Text section

++++++++

Twitter begins adding headlines and descriptions to some of its ‘trends’
Twitter is working to make its real-time Trending section less confusing. Last week, the company announced it would begin pinning to the trend’s page a representative tweet that gives more insight about a trend and promised more changes would soon be underway. Today, the company says it will begin writing headlines and descriptions for some of the trends, too, so you’ll better understand why something is showing up in the Explore tab or when you tap into a trend itself.
Combined, these changes could have made Twitter’s Trending section feel more like a newsreader experience, had they been properly and fully rolled out across the Trends product.
For example, instead of only seeing that the rapper “Travis Scott” is trending at No. 1, as he is as of the time writing, Twitter now explains by way of a headline and short summary that he’s trending because his menu collaboration with McDonald’s has just launched. That’s helpful — especially because a celebrity’s name often trends when they’ve passed away or said something outrageous.
Unfortunately, Twitter’s ability to properly annotate its trends is still lacking, despite its recent updates.
There are a number of trends that will still offer no explanation — in particular, those that are led with a hashtag, like today’s #IJustDontBelieve, where users are tweeting about what they don’t believe by filling in the rest of the tweet with their own opinions. The long hashtag #BTS2ndNo1ONHot100, which is driven by fans of the KPop group, BTS, is also left unannotated. For newcomers unfamiliar with how BTS fans heavily use Twitter or the popularity of Twitter’s fill-the-blank memes, these sorts of trends could be confusing.
In other cases where a trend is unannotated, Twitter lets a news headline do the work of adding context.
Often, several of the top trends will be focused on news items of the day. But instead of a summary and headline provided by Twitter, you’ll find a representative news headline link listed alongside the trend instead.

++++++++

Data block

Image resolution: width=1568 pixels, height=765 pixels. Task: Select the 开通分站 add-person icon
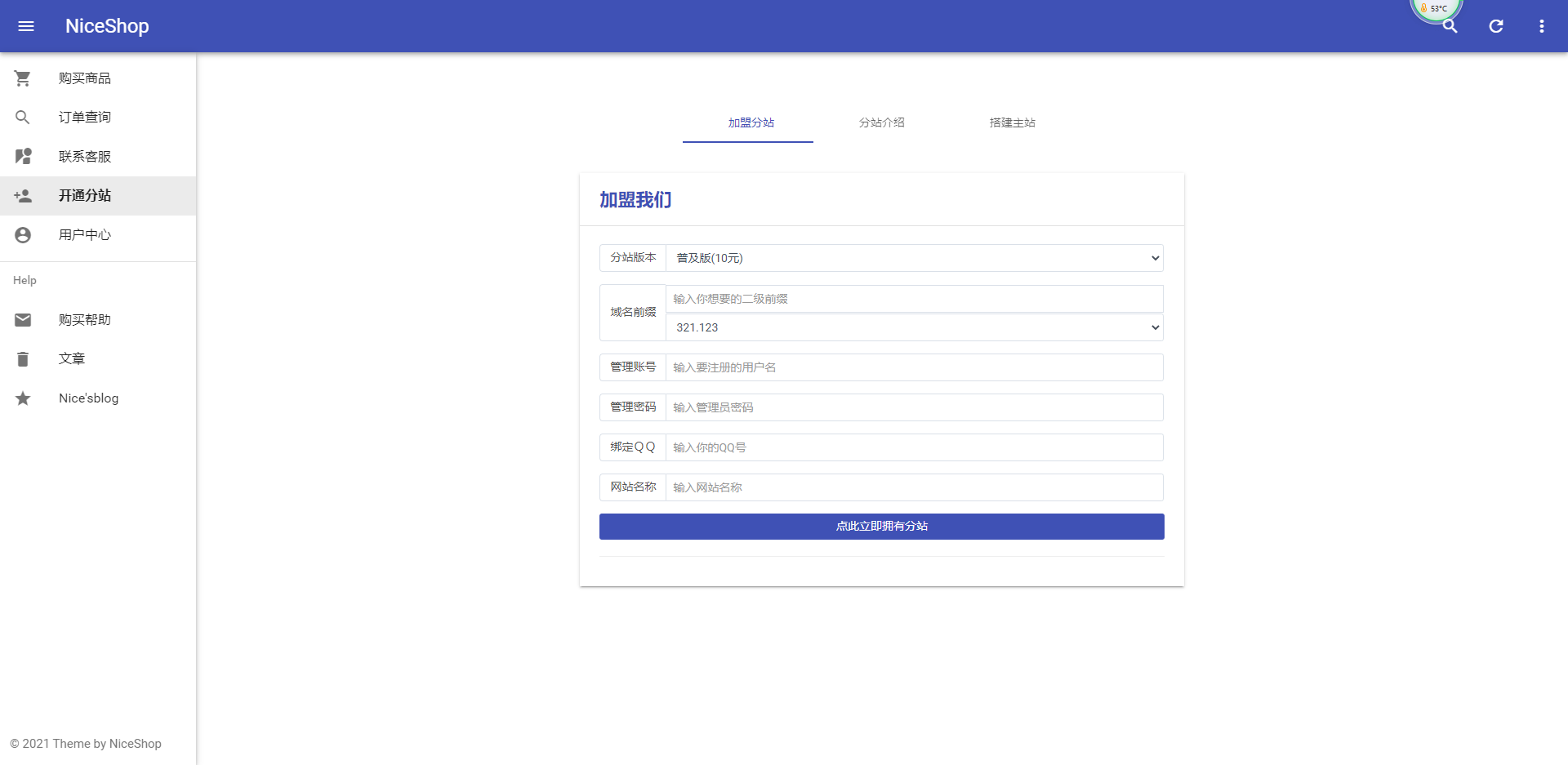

++++++++

Problem set
**A.** List every person, company, and music group named in the text about Twitter's trends.
**B.** Change "newsreader experience" to "news digest" in the text about Twitter's trends, giving it again starting with "Combined, these changes" and going on through "its recent updates.".

Responses for each task
**A.** Twitter, Travis Scott, McDonald's, BTS

**B.**
Combined, these changes could have made Twitter’s Trending section feel more like a news digest, had they been properly and fully rolled out across the Trends product.
For example, instead of only seeing that the rapper “Travis Scott” is trending at No. 1, as he is as of the time writing, Twitter now explains by way of a headline and short summary that he’s trending because his menu collaboration with McDonald’s has just launched. That’s helpful — especially because a celebrity’s name often trends when they’ve passed away or said something outrageous.
Unfortunately, Twitter’s ability to properly annotate its trends is still lacking, despite its recent updates.